● Instructions to follow
Each line below should be written out again without any change.

-- Opening Marker --

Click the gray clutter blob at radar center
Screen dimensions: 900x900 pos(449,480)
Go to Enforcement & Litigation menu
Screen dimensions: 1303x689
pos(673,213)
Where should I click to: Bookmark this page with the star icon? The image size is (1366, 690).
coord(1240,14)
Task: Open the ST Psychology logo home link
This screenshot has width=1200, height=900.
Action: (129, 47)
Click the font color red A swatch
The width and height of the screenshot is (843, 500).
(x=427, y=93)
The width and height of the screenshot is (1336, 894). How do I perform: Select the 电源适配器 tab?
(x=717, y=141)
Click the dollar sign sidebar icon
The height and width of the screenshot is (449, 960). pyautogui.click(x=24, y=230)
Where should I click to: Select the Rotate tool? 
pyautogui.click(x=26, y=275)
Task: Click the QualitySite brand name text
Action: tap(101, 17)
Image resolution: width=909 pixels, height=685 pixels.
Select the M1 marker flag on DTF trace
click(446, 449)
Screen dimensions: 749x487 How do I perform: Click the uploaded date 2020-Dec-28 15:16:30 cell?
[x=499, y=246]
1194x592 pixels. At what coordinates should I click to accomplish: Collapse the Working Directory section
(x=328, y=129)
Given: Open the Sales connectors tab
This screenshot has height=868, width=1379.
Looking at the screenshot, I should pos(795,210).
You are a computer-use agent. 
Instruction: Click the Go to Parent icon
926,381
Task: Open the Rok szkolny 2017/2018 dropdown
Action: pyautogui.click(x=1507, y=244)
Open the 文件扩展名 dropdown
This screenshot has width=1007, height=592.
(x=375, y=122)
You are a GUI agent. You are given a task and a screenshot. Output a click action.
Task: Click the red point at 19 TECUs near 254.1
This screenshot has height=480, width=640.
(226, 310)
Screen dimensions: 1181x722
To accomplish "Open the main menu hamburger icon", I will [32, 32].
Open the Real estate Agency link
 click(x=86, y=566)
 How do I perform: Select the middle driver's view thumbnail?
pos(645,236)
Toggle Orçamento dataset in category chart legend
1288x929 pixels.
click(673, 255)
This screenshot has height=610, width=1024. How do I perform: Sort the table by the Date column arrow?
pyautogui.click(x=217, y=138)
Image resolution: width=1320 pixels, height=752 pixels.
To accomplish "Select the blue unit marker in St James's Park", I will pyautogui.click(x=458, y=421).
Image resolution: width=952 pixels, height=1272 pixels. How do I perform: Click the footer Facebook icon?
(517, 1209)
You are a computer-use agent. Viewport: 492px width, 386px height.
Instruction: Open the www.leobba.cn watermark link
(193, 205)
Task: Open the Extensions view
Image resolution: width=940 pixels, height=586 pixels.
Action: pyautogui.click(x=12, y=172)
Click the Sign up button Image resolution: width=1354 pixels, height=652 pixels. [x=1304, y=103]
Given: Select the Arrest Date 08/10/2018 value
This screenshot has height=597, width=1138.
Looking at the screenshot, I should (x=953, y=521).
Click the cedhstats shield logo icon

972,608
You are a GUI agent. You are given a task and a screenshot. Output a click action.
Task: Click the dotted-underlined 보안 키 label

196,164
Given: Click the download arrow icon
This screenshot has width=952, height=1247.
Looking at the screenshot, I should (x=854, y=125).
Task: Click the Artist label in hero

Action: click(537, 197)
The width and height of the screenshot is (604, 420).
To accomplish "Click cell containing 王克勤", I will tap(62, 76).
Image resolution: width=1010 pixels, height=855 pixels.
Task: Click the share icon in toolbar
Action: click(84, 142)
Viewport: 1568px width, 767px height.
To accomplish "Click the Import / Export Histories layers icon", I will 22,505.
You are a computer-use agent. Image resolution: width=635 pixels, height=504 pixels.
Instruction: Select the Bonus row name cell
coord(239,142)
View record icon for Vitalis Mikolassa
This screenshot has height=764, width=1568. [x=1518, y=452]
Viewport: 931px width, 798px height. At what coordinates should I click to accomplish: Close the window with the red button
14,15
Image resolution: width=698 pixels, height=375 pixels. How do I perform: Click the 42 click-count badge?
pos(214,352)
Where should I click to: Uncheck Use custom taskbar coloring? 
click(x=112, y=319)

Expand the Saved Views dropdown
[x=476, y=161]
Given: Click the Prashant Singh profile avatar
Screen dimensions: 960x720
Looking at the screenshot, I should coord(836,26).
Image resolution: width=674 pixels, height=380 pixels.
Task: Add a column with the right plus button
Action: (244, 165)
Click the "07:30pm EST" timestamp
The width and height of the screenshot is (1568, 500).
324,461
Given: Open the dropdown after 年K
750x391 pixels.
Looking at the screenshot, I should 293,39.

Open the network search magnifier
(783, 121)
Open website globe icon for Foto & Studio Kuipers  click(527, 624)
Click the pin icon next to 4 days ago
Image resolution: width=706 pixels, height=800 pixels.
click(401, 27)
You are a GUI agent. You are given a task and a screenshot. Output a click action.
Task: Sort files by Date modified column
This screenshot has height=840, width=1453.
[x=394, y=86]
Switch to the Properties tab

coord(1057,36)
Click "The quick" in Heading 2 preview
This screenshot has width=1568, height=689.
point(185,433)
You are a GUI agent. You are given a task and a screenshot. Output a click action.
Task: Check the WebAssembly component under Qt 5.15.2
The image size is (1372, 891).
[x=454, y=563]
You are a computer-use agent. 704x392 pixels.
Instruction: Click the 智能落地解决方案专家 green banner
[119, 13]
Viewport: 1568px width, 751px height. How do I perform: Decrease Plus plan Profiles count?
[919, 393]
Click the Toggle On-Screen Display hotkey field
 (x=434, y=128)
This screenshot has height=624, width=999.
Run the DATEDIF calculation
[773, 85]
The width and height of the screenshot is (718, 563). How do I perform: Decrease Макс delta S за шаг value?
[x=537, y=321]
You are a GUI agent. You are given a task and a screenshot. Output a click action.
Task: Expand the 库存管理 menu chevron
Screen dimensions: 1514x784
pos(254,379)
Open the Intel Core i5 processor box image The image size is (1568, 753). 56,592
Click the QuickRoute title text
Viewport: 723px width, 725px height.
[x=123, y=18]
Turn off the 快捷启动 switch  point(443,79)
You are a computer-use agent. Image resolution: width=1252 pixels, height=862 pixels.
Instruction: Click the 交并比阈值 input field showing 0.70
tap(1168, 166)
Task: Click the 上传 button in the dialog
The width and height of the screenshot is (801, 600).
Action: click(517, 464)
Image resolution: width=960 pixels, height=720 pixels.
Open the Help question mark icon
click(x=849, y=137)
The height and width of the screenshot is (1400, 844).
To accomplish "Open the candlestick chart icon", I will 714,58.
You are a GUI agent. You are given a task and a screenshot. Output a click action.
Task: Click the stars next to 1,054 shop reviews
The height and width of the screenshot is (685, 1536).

-- Closing Marker --

● Task answer
Click the gray clutter blob at radar center
Screen dimensions: 900x900 pos(449,480)
Go to Enforcement & Litigation menu
Screen dimensions: 1303x689
pos(673,213)
Where should I click to: Bookmark this page with the star icon? The image size is (1366, 690).
coord(1240,14)
Task: Open the ST Psychology logo home link
This screenshot has width=1200, height=900.
Action: (129, 47)
Click the font color red A swatch
The width and height of the screenshot is (843, 500).
(x=427, y=93)
The width and height of the screenshot is (1336, 894). How do I perform: Select the 电源适配器 tab?
(x=717, y=141)
Click the dollar sign sidebar icon
The height and width of the screenshot is (449, 960). pyautogui.click(x=24, y=230)
Where should I click to: Select the Rotate tool? 
pyautogui.click(x=26, y=275)
Task: Click the QualitySite brand name text
Action: tap(101, 17)
Image resolution: width=909 pixels, height=685 pixels.
Select the M1 marker flag on DTF trace
click(446, 449)
Screen dimensions: 749x487 How do I perform: Click the uploaded date 2020-Dec-28 15:16:30 cell?
[x=499, y=246]
1194x592 pixels. At what coordinates should I click to accomplish: Collapse the Working Directory section
(x=328, y=129)
Given: Open the Sales connectors tab
This screenshot has height=868, width=1379.
Looking at the screenshot, I should pos(795,210).
You are a computer-use agent. 
Instruction: Click the Go to Parent icon
926,381
Task: Open the Rok szkolny 2017/2018 dropdown
Action: pyautogui.click(x=1507, y=244)
Open the 文件扩展名 dropdown
This screenshot has width=1007, height=592.
(x=375, y=122)
You are a GUI agent. You are given a task and a screenshot. Output a click action.
Task: Click the red point at 19 TECUs near 254.1
This screenshot has height=480, width=640.
(226, 310)
Screen dimensions: 1181x722
To accomplish "Open the main menu hamburger icon", I will [32, 32].
Open the Real estate Agency link
 click(x=86, y=566)
 How do I perform: Select the middle driver's view thumbnail?
pos(645,236)
Toggle Orçamento dataset in category chart legend
1288x929 pixels.
click(673, 255)
This screenshot has height=610, width=1024. How do I perform: Sort the table by the Date column arrow?
pyautogui.click(x=217, y=138)
Image resolution: width=1320 pixels, height=752 pixels.
To accomplish "Select the blue unit marker in St James's Park", I will pyautogui.click(x=458, y=421).
Image resolution: width=952 pixels, height=1272 pixels. How do I perform: Click the footer Facebook icon?
(517, 1209)
You are a computer-use agent. Viewport: 492px width, 386px height.
Instruction: Open the www.leobba.cn watermark link
(193, 205)
Task: Open the Extensions view
Image resolution: width=940 pixels, height=586 pixels.
Action: pyautogui.click(x=12, y=172)
Click the Sign up button Image resolution: width=1354 pixels, height=652 pixels. [x=1304, y=103]
Given: Select the Arrest Date 08/10/2018 value
This screenshot has height=597, width=1138.
Looking at the screenshot, I should (x=953, y=521).
Click the cedhstats shield logo icon

972,608
You are a GUI agent. You are given a task and a screenshot. Output a click action.
Task: Click the dotted-underlined 보안 키 label

196,164
Given: Click the download arrow icon
This screenshot has width=952, height=1247.
Looking at the screenshot, I should (x=854, y=125).
Task: Click the Artist label in hero

Action: click(537, 197)
The width and height of the screenshot is (604, 420).
To accomplish "Click cell containing 王克勤", I will tap(62, 76).
Image resolution: width=1010 pixels, height=855 pixels.
Task: Click the share icon in toolbar
Action: click(84, 142)
Viewport: 1568px width, 767px height.
To accomplish "Click the Import / Export Histories layers icon", I will 22,505.
You are a computer-use agent. Image resolution: width=635 pixels, height=504 pixels.
Instruction: Select the Bonus row name cell
coord(239,142)
View record icon for Vitalis Mikolassa
This screenshot has height=764, width=1568. [x=1518, y=452]
Viewport: 931px width, 798px height. At what coordinates should I click to accomplish: Close the window with the red button
14,15
Image resolution: width=698 pixels, height=375 pixels. How do I perform: Click the 42 click-count badge?
pos(214,352)
Where should I click to: Uncheck Use custom taskbar coloring? 
click(x=112, y=319)

Expand the Saved Views dropdown
[x=476, y=161]
Given: Click the Prashant Singh profile avatar
Screen dimensions: 960x720
Looking at the screenshot, I should coord(836,26).
Image resolution: width=674 pixels, height=380 pixels.
Task: Add a column with the right plus button
Action: (244, 165)
Click the "07:30pm EST" timestamp
The width and height of the screenshot is (1568, 500).
324,461
Given: Open the dropdown after 年K
750x391 pixels.
Looking at the screenshot, I should 293,39.

Open the network search magnifier
(783, 121)
Open website globe icon for Foto & Studio Kuipers  click(527, 624)
Click the pin icon next to 4 days ago
Image resolution: width=706 pixels, height=800 pixels.
click(401, 27)
You are a GUI agent. You are given a task and a screenshot. Output a click action.
Task: Sort files by Date modified column
This screenshot has height=840, width=1453.
[x=394, y=86]
Switch to the Properties tab

coord(1057,36)
Click "The quick" in Heading 2 preview
This screenshot has width=1568, height=689.
point(185,433)
You are a GUI agent. You are given a task and a screenshot. Output a click action.
Task: Check the WebAssembly component under Qt 5.15.2
The image size is (1372, 891).
[x=454, y=563]
You are a computer-use agent. 704x392 pixels.
Instruction: Click the 智能落地解决方案专家 green banner
[119, 13]
Viewport: 1568px width, 751px height. How do I perform: Decrease Plus plan Profiles count?
[919, 393]
Click the Toggle On-Screen Display hotkey field
 (x=434, y=128)
This screenshot has height=624, width=999.
Run the DATEDIF calculation
[773, 85]
The width and height of the screenshot is (718, 563). How do I perform: Decrease Макс delta S за шаг value?
[x=537, y=321]
You are a GUI agent. You are given a task and a screenshot. Output a click action.
Task: Expand the 库存管理 menu chevron
Screen dimensions: 1514x784
pos(254,379)
Open the Intel Core i5 processor box image The image size is (1568, 753). 56,592
Click the QuickRoute title text
Viewport: 723px width, 725px height.
[x=123, y=18]
Turn off the 快捷启动 switch  point(443,79)
You are a computer-use agent. Image resolution: width=1252 pixels, height=862 pixels.
Instruction: Click the 交并比阈值 input field showing 0.70
tap(1168, 166)
Task: Click the 上传 button in the dialog
The width and height of the screenshot is (801, 600).
Action: click(517, 464)
Image resolution: width=960 pixels, height=720 pixels.
Open the Help question mark icon
click(x=849, y=137)
The height and width of the screenshot is (1400, 844).
To accomplish "Open the candlestick chart icon", I will 714,58.
You are a GUI agent. You are given a task and a screenshot. Output a click action.
Task: Click the stars next to 1,054 shop reviews
The height and width of the screenshot is (685, 1536).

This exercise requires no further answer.